Since control port 304 is similar to other digital components and is also scanned in the scan mode, flip flop 308C, which is associated with providing the scan mode indicating bit, must be set up and operated in an unique, particular way. As discussed earlier, the data logic value, input D, which normally is input directly to flip flop 308C, is instead fed into an OR gate, and an OR operation is performed on this input D with the SCAN—MODE signal. The output of flip flop 308C provides the scan mode indicator. Furthermore, flip flop 308C should not be made part of the scan chain. Flip flop 308C should be operated in this particular manner in order to ensure that integrated circuit 300 stays in the scan mode regardless of what the scan chain is doing. Integrated circuit 300 is able to exit scan mode through use of a global reset or powerdown signal since flip flop 308C generally has an asynchronous reset that is connected to the global reset.

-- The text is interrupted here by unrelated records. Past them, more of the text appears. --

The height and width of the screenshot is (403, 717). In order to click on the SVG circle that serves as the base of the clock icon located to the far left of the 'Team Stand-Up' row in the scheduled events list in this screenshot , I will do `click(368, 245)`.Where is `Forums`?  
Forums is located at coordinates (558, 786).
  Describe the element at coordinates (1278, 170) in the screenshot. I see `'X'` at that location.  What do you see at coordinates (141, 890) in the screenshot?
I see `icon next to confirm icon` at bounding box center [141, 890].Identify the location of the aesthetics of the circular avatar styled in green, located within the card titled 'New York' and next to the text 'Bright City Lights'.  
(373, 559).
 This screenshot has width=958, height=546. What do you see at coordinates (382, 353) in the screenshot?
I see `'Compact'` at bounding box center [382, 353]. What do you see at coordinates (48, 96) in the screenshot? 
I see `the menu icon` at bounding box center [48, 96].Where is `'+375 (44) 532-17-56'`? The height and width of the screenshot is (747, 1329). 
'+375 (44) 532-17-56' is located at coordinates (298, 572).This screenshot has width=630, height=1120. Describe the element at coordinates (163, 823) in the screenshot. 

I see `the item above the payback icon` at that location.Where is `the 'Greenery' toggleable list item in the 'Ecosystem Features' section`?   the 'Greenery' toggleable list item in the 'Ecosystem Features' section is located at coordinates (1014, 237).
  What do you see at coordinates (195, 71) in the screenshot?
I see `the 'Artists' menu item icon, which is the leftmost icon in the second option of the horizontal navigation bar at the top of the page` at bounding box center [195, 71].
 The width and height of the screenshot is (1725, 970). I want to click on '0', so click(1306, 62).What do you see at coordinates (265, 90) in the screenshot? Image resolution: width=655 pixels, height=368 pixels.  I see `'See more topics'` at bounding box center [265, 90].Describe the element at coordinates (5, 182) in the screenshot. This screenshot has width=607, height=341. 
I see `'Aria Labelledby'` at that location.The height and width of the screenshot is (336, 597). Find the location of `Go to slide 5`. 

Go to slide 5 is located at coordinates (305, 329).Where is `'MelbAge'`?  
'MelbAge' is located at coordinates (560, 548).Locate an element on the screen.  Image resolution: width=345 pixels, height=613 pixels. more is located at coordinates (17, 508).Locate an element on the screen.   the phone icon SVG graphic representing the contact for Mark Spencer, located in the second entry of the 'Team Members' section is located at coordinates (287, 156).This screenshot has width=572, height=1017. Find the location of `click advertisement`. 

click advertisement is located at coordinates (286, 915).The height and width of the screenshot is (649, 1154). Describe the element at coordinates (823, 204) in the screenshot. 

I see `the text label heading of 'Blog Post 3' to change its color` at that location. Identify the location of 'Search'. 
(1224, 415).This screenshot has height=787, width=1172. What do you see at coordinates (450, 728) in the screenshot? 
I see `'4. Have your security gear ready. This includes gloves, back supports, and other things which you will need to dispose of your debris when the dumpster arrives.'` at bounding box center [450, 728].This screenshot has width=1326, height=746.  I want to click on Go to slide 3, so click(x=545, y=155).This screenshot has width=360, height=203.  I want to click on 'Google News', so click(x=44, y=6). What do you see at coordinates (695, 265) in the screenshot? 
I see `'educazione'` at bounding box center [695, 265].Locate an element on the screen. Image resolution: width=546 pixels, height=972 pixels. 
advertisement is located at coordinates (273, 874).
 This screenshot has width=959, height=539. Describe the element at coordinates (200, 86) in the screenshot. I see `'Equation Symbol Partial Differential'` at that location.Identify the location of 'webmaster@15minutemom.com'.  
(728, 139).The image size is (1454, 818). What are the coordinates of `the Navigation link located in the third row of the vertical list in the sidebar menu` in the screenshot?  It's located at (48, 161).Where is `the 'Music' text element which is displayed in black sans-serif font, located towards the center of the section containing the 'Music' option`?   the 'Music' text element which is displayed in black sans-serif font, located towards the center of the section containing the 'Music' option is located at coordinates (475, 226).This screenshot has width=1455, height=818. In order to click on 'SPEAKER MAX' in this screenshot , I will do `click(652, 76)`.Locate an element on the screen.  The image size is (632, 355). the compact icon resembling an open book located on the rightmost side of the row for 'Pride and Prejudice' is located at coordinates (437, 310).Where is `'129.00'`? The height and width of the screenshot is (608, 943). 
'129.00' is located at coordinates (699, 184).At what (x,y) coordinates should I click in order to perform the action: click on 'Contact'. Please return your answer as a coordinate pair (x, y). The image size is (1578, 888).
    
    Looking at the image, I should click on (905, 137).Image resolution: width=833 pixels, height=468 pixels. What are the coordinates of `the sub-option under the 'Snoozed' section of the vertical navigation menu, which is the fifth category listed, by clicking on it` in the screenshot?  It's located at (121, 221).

However, scan mode control through use of a control port register is limited especially in situations in which the hardware does not have a control port. Also, specific attention and effort needs to be focused on ensuring that the flip flop designated for scan mode indication is not made part of the scan chain. Furthermore, the scan tool is generally not programmed on how the integrated circuit will enter the scan mode. Thus, the correct tester pattern needs to be manually generated. The correct tester pattern writes to the control port and it is appended to the beginning of the scan pattern generated by an Automatic Tester Pattern Generation Tool. Also, since the reset pin RST can return integrated circuit 300 to the normal operational mode when in the scan mode, faults on the reset line coupled to reset pin RST cannot be detected.
Thus, the present invention recognizes the desire and need for providing a simpler and improved technique for indicating an integrated circuit to enter the scan mode. The present invention further recognizes the desire and need to provide such a technique without having to utilize designated or additional pins of the integrated circuit. The present invention also recognizes the desire and need to provide a scan mode entry technique that avoids the use of a combination of pre-existing pins. The present invention additionally recognizes the desire and need of a scan mode entry technique that avoids the use of a control port and control port register. The present invention overcomes the problems and disadvantages in accordance with the prior art.